Le Joola, les raisons d’une fuite en avant

Comment si le «hasard» jouait toujours un «mauvais» tour, depuis 2012, au Président Macky Sall dont l’agenda condamne à «manquer» systématiquement le rendez-vous de l’anniversaire du naufrage du bateau Le Joola qui a sombré le 26 septembre 2002. Il est aux Etats-Unis depuis quelques temps  pour prendre part aux travaux de la 742eSession de l’Assemblée générale des Nations-Unies. Un «beau» prétexte pour ne pas assister à la journée de commémoration de la plus grande catastrophe maritime civile ? Pourtant, son Excellence a prononcé, depuis le lundi 23 septembre, son discours à la tribune des Nations-Unies, font remarquer certains observateurs. Comme pour dire qu’il a tout le temps de revenir au pays partager cette douleur avec les familles des victimes. Ces dernières, une fois de plus, n’auront pas cette chance, même si la presse a annoncé sa présence à l’inauguration de la mosquée Massalikoul Jinane, demain vendredi. 
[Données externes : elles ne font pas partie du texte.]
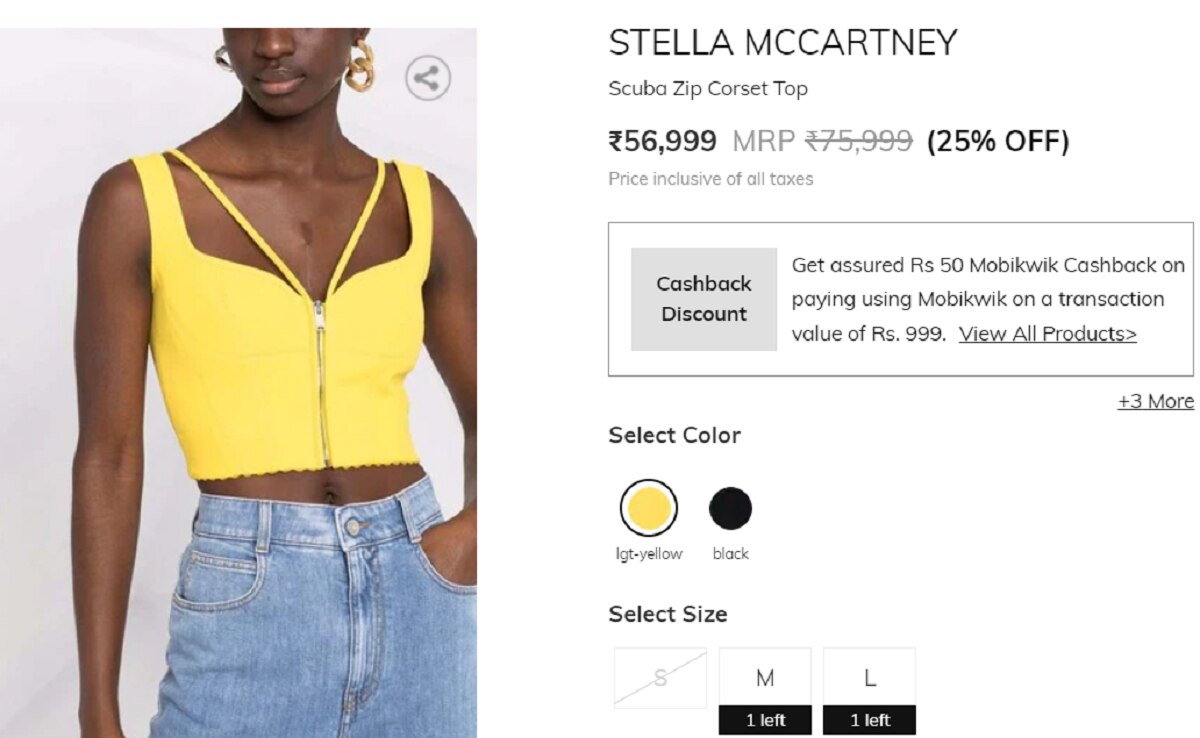
Task: Click the '1 left' badge under L
Action: point(869,720)

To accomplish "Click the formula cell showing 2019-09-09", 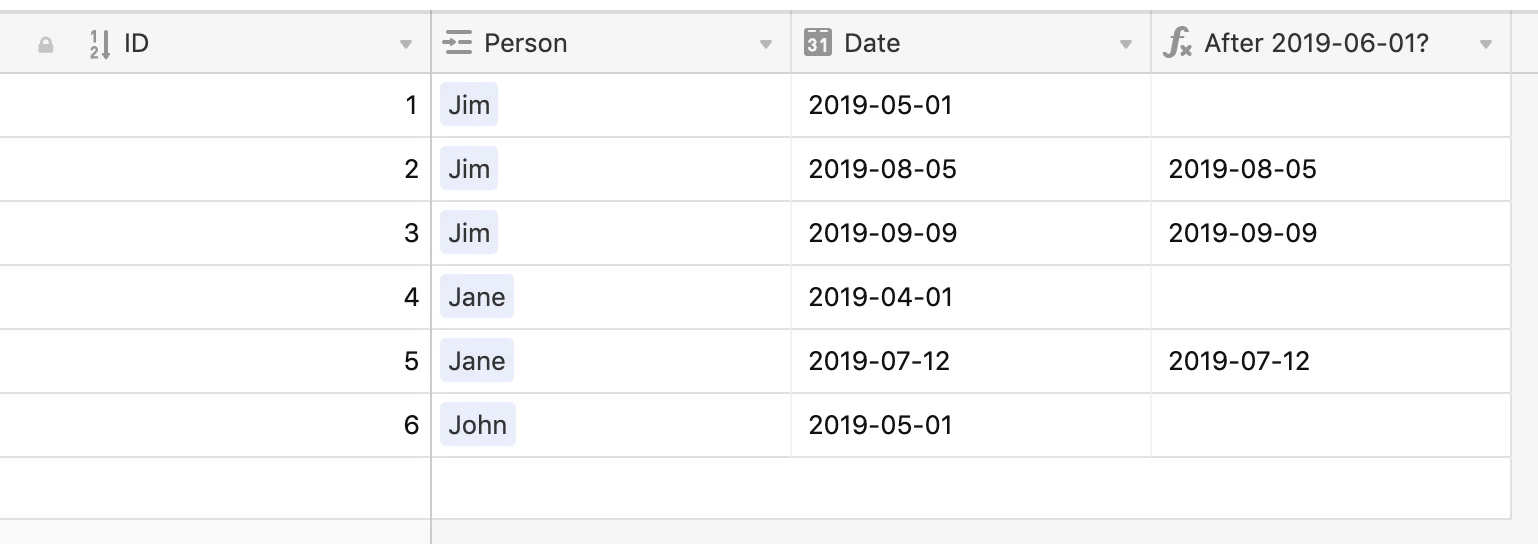I will coord(1331,233).
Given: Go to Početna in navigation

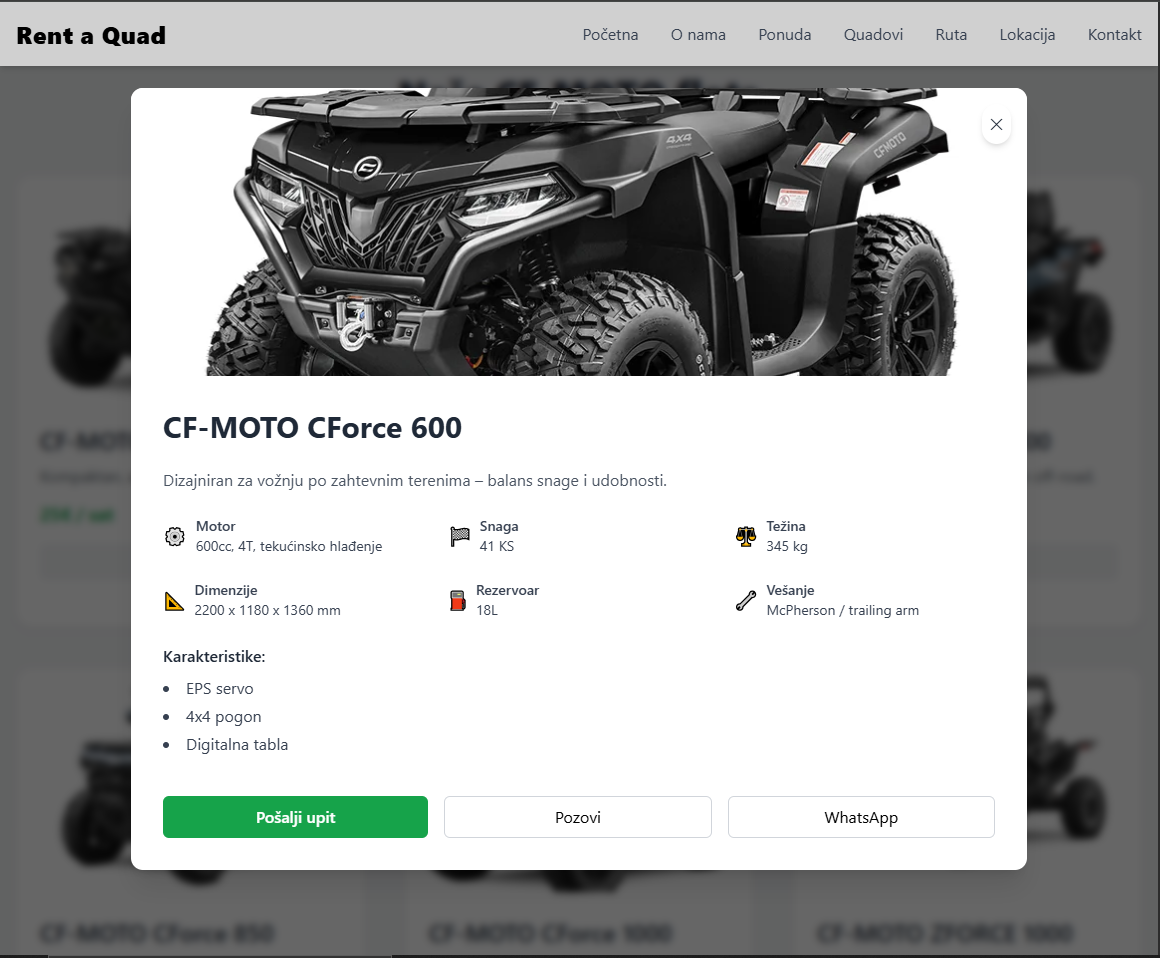Looking at the screenshot, I should click(x=610, y=35).
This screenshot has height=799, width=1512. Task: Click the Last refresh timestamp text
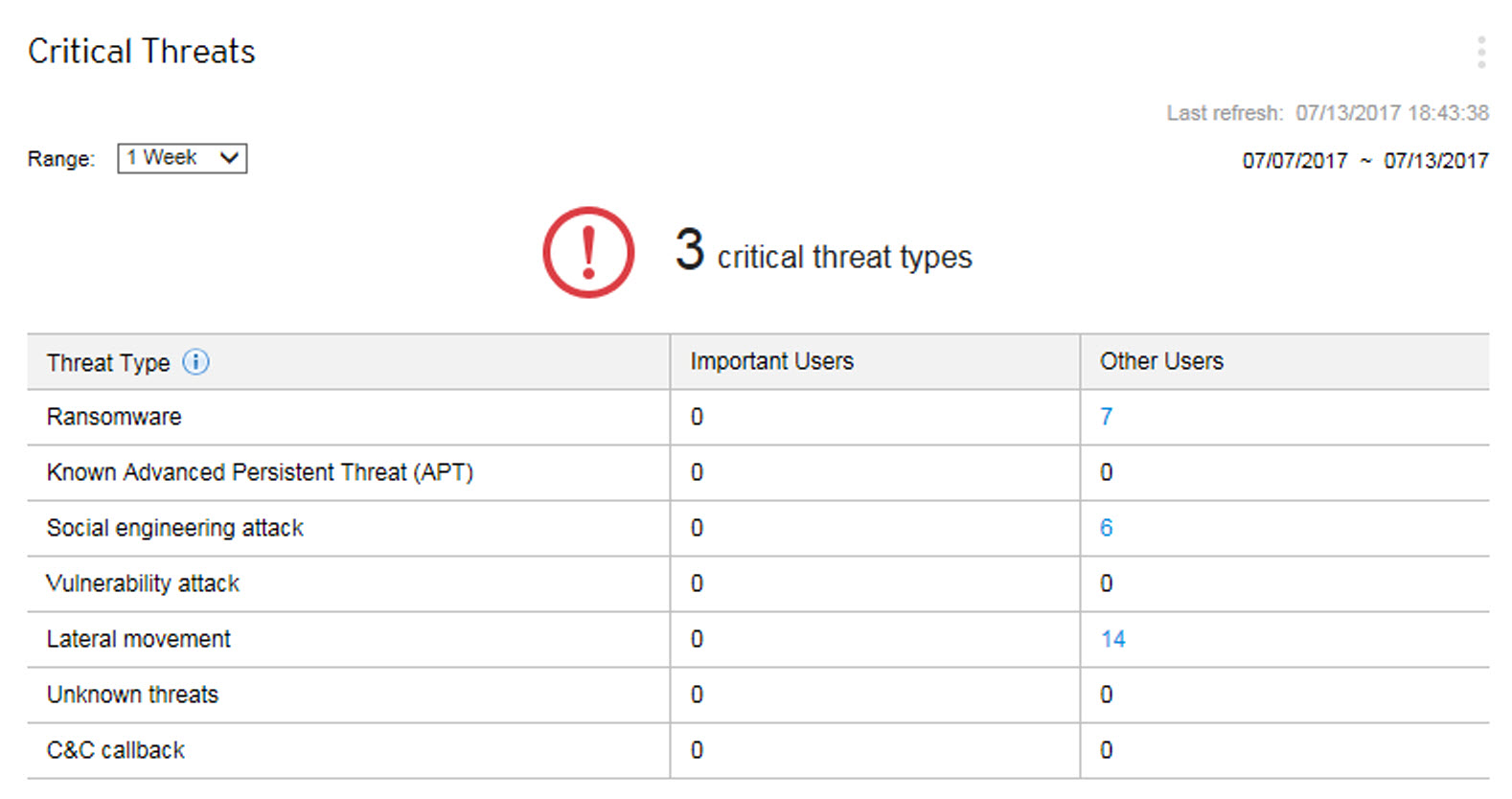(1327, 113)
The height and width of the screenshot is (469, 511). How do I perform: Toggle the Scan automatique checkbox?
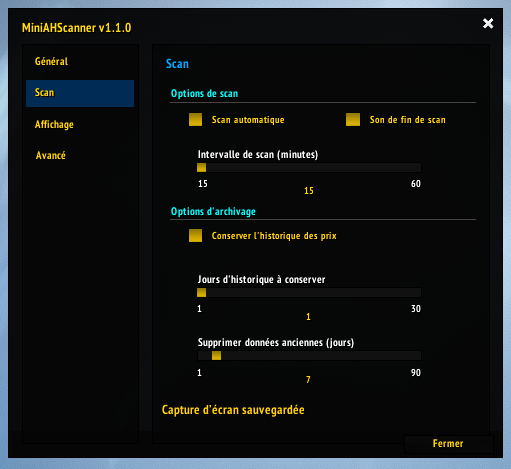(195, 119)
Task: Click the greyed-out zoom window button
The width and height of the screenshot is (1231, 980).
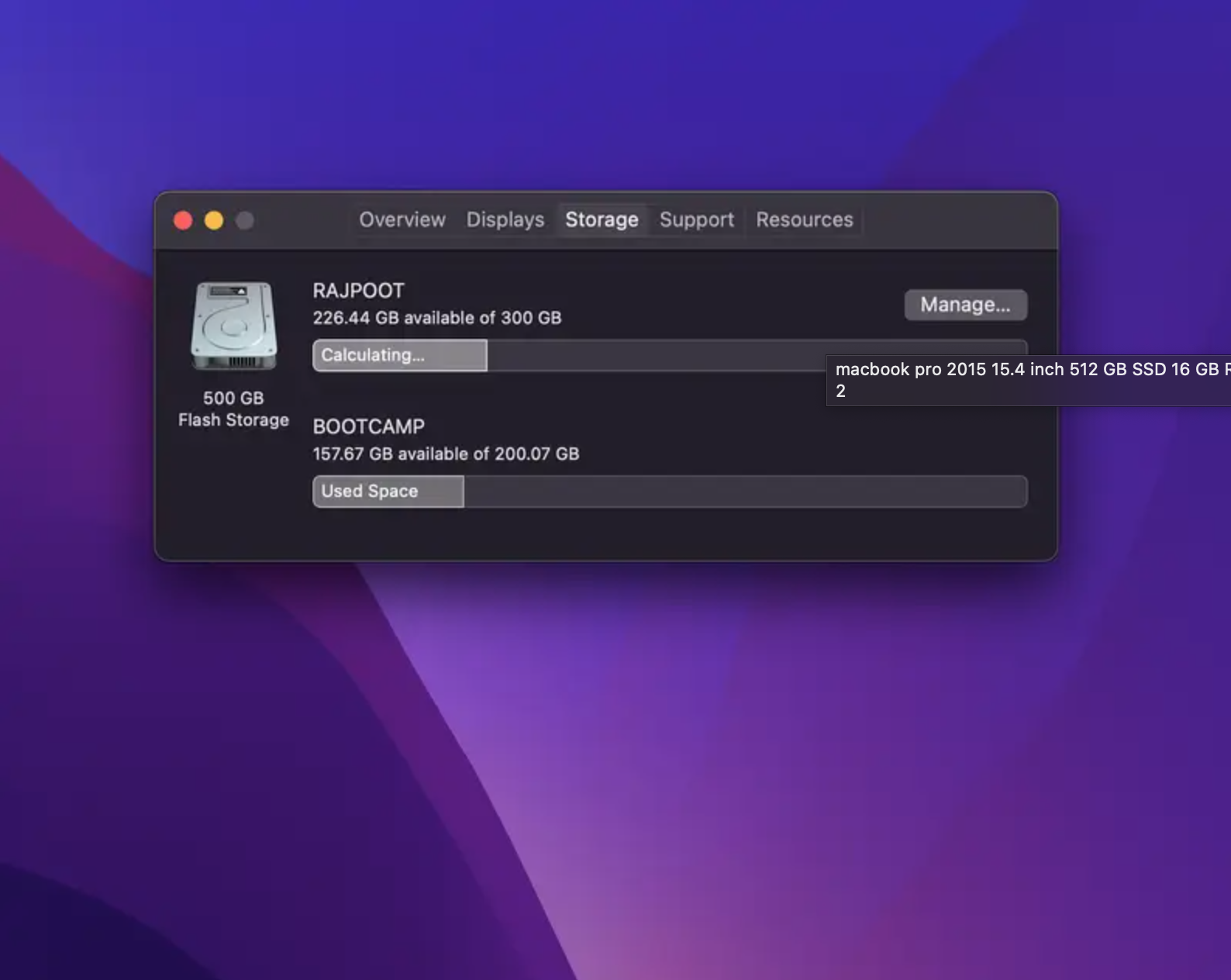Action: 245,221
Le Président Sall semble suivre sa logique «d’enterrement» du bateau «Le Joola». Si l’on en juge par les instructions données en 2012, à l’occasion du dixième anniversaire de son naufrage,  au chef du gouvernement d’alors (Abdoul Mbaye), lors de la réunion de Conseil des ministres, «de tout mettre en œuvre pour instituer, tous les ans, l’observation d’une minute de silence et une cérémonie de dépôt de gerbes aux monuments aux morts et à la place du Souvenir».

Nos interrogations ! 

Le Joola fait-il peur et pourquoi ? Les péripéties d’une nuit agitée, semant les graines d’une mort lente et douloureuse, ont-elles fait remonter à la surface des souvenirs synonymes de mauvaise conscience ? Les récits apocalyptiques qui s’échappent des «écailles» de l’épave d’un bateau «oublié » dans les profondeurs abyssales d’une mer transformée en sépulture, peuvent-ils ne pas résonner dans une mémoire que l’on veut désespérément vierge ? Pourquoi ce qui s’est passé le 26 septembre 2002 est-il advenu ?  Et si l’épave «emprisonnait» dans son creux, beaucoup de secrets compromettants, mettant en cause la mauvaise gestion du dossier ? Entre le travail de deuil des familles des victimes qui aurait pu être facilité par le renflouement du bateau et la volonté affichée de creuser la tombe de l’oubli, le choix est-il possible ? 

Pour permettre aux familles «d’enterrer» définitivement leurs morts, le dossier judiciaire du Joola doit être réouvert, dans le but de désigner les vrais responsables de cette catastrophe.  La manifestation de la vérité va non seulement permettre le repos de l’âme des victimes, mais aussi prévenir d’éventuelles défaillances dans la gestion des dossiers publics. 

Le Joola parle à notre conscience et rappelle le devoir de mémoire  envers ceux et celles qui ont traversé la rive à cause, peut-être, d’une défaillance humaine.